* WHAT IS REQUIRED: Produce a word-for-word copy of the line that contains "You are a computer-use agent." and each line after it through the end of the material, omitting pictures and all other lines.

* DATA EXCERPTS:
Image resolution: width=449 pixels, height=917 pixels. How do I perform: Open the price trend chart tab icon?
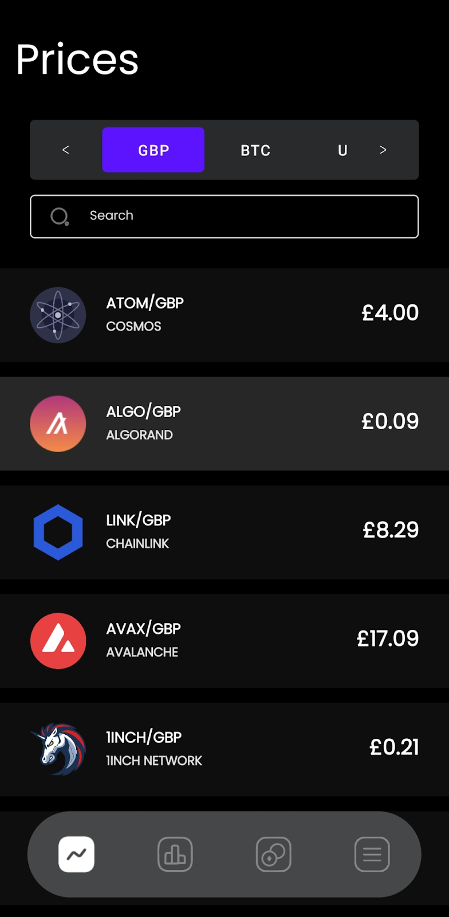76,855
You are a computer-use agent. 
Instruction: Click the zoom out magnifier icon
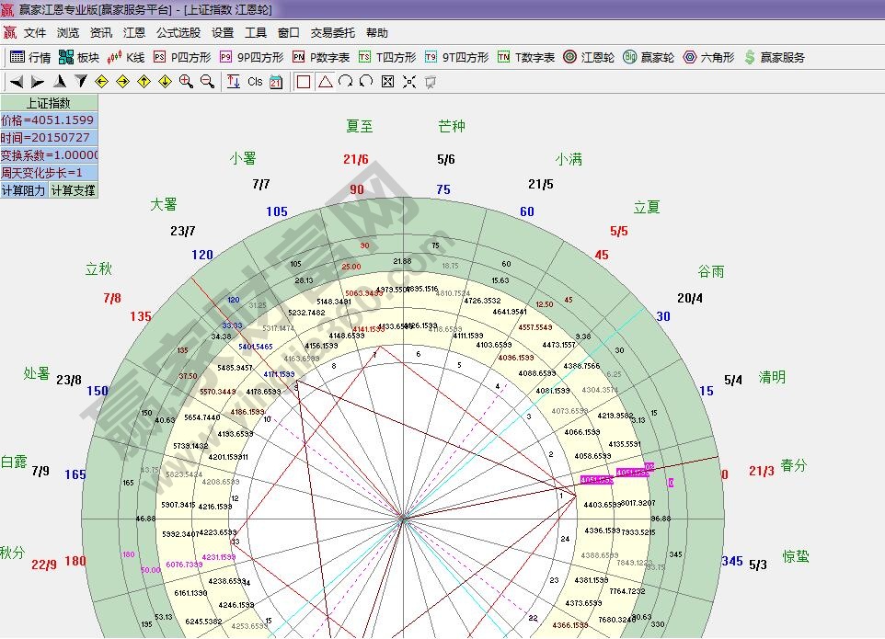pos(207,82)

* REPLY TO THE TASK:
You are a computer-use agent. 
Instruction: Click the zoom out magnifier icon
pos(207,82)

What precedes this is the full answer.